Under his leadership, the sales and marketing group delivered more than $77 billion in revenue in fiscal 2012. In his eight years as COO, Turner has driven a strong track record of results, execution excellence and improved efficiency while also driving the customer satisfaction scores to the highest in company history.
Tony Bates, executive vice president of Microsoft’s Business Development and Evangelism group, is responsible for the company’s relationships with key OEMs, strategic innovation partners, independent software vendors and developers. He also leads Microsoft’s corporate strategy team.
Microsoft CFO Amy Hood is responsible for leading Microsoft’s finance organization, including acquisitions, treasury activities, tax planning, accounting and reporting, and internal audit and investor relations.
Prior to this role, Hood was chief financial officer of Microsoft’s Business Division, responsible for the company’s productivity applications and services including Microsoft Office 365, Office, SharePoint, Exchange, Dynamics ERP and Dynamics CRM. During her time in the Business Division, Hood helped lead the transition to the company’s Office 365 service, and she was deeply involved in the strategy development and overall execution of the company’s successful acquisitions of Skype and Yammer.
Julie Larson-Green leads the Devices and Studios group with responsibility for all hardware development including Xbox, Surface and accessories. She also oversees Microsoft Studios, which includes development of games, entertainment and premium content experiences for all devices across the company.
In 20 years at Microsoft, Larson-Green has been involved in defining products and customer experiences that touch more than a billion people, from developer tools in her early years to multiple versions of Internet Explorer, Office and Windows. In each role, she has balanced breakthrough design, such as the Ribbon in Office and the full redesign of Windows from the chipset to the experience, with a deep understanding of current customer needs and expectations.
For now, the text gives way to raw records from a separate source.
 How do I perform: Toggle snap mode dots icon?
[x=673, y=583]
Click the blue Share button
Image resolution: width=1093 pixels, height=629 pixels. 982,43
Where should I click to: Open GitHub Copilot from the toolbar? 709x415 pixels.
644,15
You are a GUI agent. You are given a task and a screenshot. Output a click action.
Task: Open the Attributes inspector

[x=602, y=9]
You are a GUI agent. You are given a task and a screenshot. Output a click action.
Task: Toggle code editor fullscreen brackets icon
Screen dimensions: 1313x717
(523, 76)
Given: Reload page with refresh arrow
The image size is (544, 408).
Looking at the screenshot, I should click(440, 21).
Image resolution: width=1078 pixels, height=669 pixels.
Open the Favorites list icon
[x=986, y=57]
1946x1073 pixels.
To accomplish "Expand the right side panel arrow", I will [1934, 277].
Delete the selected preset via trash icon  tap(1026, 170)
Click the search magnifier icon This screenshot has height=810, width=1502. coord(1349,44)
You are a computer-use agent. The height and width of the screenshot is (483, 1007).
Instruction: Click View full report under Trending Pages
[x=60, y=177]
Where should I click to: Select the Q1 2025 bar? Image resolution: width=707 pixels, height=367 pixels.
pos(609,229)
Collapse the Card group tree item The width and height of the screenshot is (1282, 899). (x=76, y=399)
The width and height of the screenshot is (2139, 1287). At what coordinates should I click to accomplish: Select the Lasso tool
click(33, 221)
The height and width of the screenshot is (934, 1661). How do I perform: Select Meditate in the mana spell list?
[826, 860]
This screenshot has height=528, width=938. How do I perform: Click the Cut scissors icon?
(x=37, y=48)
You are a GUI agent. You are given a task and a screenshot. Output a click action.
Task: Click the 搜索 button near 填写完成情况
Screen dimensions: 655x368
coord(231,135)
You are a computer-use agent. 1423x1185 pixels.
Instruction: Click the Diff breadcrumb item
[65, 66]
Larson-Green most recently led the product planning, design and delivery of Windows 7, Windows 8 and Windows 8.1, including the transition to a more collaborative cross-company rapid development and updating process. Her leadership responsibility extended from program management, design, research, development and testing across all international releases of Windows to Internet Explorer, Windows Services and Microsoft Surface.
Terry Myerson, executive vice president of the Operating Systems group, has the responsibility for the strategy and development of operating systems. Myerson and his team are responsible for building the software platform and experiences that are showcased in Windows, Windows Phone and Xbox devices worldwide.
Prior to leading the Operating Systems group, Myerson led the Windows Phone Division. Since launching in 2010, Windows Phone has won multiple industry awards for design and innovation, including awards for the best smartphone OS and highest in customer satisfaction by PC Magazine. Previously, Myerson led the Exchange team for eight years, during which time it became the world’s most popular business communications system.
Satya Nadella is executive vice president of Microsoft’s Cloud and Enterprise group, responsible for building and running the company’s computing platforms, developer tools and cloud services.
Nadella and his team deliver the Cloud OS, Microsoft’s next generation backend platform. The Cloud OS platform also not only powers all of Microsoft’s Internet scale cloud services (including O365, Bing, SkyDrive, Xbox Live, Skype and Dynamics) but also fuels global enterprises around the world to meet their most challenging and mission-critical computing needs.
Tami Reller is executive vice president of Microsoft’s Marketing group, responsible for marketing to consumers and businesses globally. Since joining Microsoft in 2001, Reller has held several positions within the company. Most recently, she was both chief marketing officer and chief financial officer for the Windows division.